> **What is expected**
Write out all of the data again, exactly as it reads.

____ Task material

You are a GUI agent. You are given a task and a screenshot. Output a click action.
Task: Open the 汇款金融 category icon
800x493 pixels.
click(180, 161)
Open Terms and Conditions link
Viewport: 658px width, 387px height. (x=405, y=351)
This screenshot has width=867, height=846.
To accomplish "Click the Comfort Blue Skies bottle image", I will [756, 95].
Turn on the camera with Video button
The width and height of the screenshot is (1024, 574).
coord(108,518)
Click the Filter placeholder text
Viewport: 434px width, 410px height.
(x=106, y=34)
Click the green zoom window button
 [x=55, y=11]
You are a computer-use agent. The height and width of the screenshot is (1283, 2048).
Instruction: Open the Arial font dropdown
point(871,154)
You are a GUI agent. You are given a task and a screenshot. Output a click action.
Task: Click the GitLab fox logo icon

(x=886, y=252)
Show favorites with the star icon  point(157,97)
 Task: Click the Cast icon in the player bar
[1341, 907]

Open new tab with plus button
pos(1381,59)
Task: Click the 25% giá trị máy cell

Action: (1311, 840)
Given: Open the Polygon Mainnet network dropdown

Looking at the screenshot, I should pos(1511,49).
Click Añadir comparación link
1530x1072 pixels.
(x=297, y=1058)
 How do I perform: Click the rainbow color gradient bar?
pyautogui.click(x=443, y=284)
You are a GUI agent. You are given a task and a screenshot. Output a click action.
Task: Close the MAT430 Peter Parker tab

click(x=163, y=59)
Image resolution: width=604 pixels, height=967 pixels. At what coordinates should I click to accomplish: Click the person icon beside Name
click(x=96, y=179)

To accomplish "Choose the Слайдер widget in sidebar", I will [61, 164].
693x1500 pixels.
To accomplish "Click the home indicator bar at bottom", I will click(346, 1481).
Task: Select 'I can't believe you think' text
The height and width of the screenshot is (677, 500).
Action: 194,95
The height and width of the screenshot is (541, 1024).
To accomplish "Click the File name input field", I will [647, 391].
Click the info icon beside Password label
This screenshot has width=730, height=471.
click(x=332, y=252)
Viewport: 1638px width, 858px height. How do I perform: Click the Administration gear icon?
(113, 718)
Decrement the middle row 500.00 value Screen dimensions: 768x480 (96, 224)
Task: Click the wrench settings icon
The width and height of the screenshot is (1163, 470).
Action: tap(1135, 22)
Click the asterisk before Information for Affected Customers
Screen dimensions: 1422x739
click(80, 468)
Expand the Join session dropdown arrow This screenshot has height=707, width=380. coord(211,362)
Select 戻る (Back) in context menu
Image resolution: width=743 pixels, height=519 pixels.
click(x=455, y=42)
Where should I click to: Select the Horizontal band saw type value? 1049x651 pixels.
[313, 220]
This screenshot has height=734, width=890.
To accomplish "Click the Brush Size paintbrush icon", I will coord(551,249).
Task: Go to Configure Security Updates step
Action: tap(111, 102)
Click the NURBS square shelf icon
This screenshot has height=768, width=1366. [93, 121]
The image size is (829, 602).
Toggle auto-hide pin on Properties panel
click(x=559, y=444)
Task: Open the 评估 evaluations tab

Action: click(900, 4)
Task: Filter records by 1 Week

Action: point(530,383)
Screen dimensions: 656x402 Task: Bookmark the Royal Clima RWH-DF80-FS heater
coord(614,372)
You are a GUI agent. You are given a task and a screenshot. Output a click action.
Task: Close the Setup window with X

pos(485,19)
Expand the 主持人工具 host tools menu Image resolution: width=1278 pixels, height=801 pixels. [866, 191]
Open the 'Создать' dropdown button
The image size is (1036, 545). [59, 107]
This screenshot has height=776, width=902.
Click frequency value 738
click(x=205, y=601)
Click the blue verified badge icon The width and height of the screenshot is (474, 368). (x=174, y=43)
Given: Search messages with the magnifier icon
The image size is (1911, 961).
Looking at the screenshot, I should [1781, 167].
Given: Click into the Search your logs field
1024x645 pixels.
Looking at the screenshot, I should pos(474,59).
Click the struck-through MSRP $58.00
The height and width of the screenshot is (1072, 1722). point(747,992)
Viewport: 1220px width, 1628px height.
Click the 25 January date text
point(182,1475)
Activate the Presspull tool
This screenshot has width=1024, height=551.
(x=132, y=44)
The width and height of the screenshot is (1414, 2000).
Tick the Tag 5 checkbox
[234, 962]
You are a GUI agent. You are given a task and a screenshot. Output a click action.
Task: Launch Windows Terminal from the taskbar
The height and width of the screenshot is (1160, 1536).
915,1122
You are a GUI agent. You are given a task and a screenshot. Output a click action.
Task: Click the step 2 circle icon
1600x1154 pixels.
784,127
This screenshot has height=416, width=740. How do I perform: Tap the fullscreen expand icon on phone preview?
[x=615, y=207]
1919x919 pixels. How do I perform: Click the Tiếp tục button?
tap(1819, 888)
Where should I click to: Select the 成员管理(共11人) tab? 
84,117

________

> **Answer section**
You are a GUI agent. You are given a task and a screenshot. Output a click action.
Task: Open the 汇款金融 category icon
800x493 pixels.
click(180, 161)
Open Terms and Conditions link
Viewport: 658px width, 387px height. (x=405, y=351)
This screenshot has width=867, height=846.
To accomplish "Click the Comfort Blue Skies bottle image", I will [756, 95].
Turn on the camera with Video button
The width and height of the screenshot is (1024, 574).
coord(108,518)
Click the Filter placeholder text
Viewport: 434px width, 410px height.
(x=106, y=34)
Click the green zoom window button
 [x=55, y=11]
You are a computer-use agent. The height and width of the screenshot is (1283, 2048).
Instruction: Open the Arial font dropdown
point(871,154)
You are a GUI agent. You are given a task and a screenshot. Output a click action.
Task: Click the GitLab fox logo icon

(x=886, y=252)
Show favorites with the star icon  point(157,97)
 Task: Click the Cast icon in the player bar
[1341, 907]

Open new tab with plus button
pos(1381,59)
Task: Click the 25% giá trị máy cell

Action: (1311, 840)
Given: Open the Polygon Mainnet network dropdown

Looking at the screenshot, I should pos(1511,49).
Click Añadir comparación link
1530x1072 pixels.
(x=297, y=1058)
 How do I perform: Click the rainbow color gradient bar?
pyautogui.click(x=443, y=284)
You are a GUI agent. You are given a task and a screenshot. Output a click action.
Task: Close the MAT430 Peter Parker tab

click(x=163, y=59)
Image resolution: width=604 pixels, height=967 pixels. At what coordinates should I click to accomplish: Click the person icon beside Name
click(x=96, y=179)

To accomplish "Choose the Слайдер widget in sidebar", I will [61, 164].
693x1500 pixels.
To accomplish "Click the home indicator bar at bottom", I will click(346, 1481).
Task: Select 'I can't believe you think' text
The height and width of the screenshot is (677, 500).
Action: 194,95
The height and width of the screenshot is (541, 1024).
To accomplish "Click the File name input field", I will [647, 391].
Click the info icon beside Password label
This screenshot has width=730, height=471.
click(x=332, y=252)
Viewport: 1638px width, 858px height. How do I perform: Click the Administration gear icon?
(113, 718)
Decrement the middle row 500.00 value Screen dimensions: 768x480 (96, 224)
Task: Click the wrench settings icon
The width and height of the screenshot is (1163, 470).
Action: tap(1135, 22)
Click the asterisk before Information for Affected Customers
Screen dimensions: 1422x739
click(80, 468)
Expand the Join session dropdown arrow This screenshot has height=707, width=380. coord(211,362)
Select 戻る (Back) in context menu
Image resolution: width=743 pixels, height=519 pixels.
click(x=455, y=42)
Where should I click to: Select the Horizontal band saw type value? 1049x651 pixels.
[313, 220]
This screenshot has height=734, width=890.
To accomplish "Click the Brush Size paintbrush icon", I will coord(551,249).
Task: Go to Configure Security Updates step
Action: tap(111, 102)
Click the NURBS square shelf icon
This screenshot has height=768, width=1366. [93, 121]
The image size is (829, 602).
Toggle auto-hide pin on Properties panel
click(x=559, y=444)
Task: Open the 评估 evaluations tab

Action: click(900, 4)
Task: Filter records by 1 Week

Action: point(530,383)
Screen dimensions: 656x402 Task: Bookmark the Royal Clima RWH-DF80-FS heater
coord(614,372)
You are a GUI agent. You are given a task and a screenshot. Output a click action.
Task: Close the Setup window with X

pos(485,19)
Expand the 主持人工具 host tools menu Image resolution: width=1278 pixels, height=801 pixels. [866, 191]
Open the 'Создать' dropdown button
The image size is (1036, 545). [59, 107]
This screenshot has height=776, width=902.
Click frequency value 738
click(x=205, y=601)
Click the blue verified badge icon The width and height of the screenshot is (474, 368). (x=174, y=43)
Given: Search messages with the magnifier icon
The image size is (1911, 961).
Looking at the screenshot, I should [1781, 167].
Given: Click into the Search your logs field
1024x645 pixels.
Looking at the screenshot, I should pos(474,59).
Click the struck-through MSRP $58.00
The height and width of the screenshot is (1072, 1722). point(747,992)
Viewport: 1220px width, 1628px height.
Click the 25 January date text
point(182,1475)
Activate the Presspull tool
This screenshot has width=1024, height=551.
(x=132, y=44)
The width and height of the screenshot is (1414, 2000).
Tick the Tag 5 checkbox
[234, 962]
You are a GUI agent. You are given a task and a screenshot. Output a click action.
Task: Launch Windows Terminal from the taskbar
The height and width of the screenshot is (1160, 1536).
915,1122
You are a GUI agent. You are given a task and a screenshot. Output a click action.
Task: Click the step 2 circle icon
1600x1154 pixels.
784,127
This screenshot has height=416, width=740. How do I perform: Tap the fullscreen expand icon on phone preview?
[x=615, y=207]
1919x919 pixels. How do I perform: Click the Tiếp tục button?
tap(1819, 888)
Where should I click to: Select the 成员管理(共11人) tab? 
84,117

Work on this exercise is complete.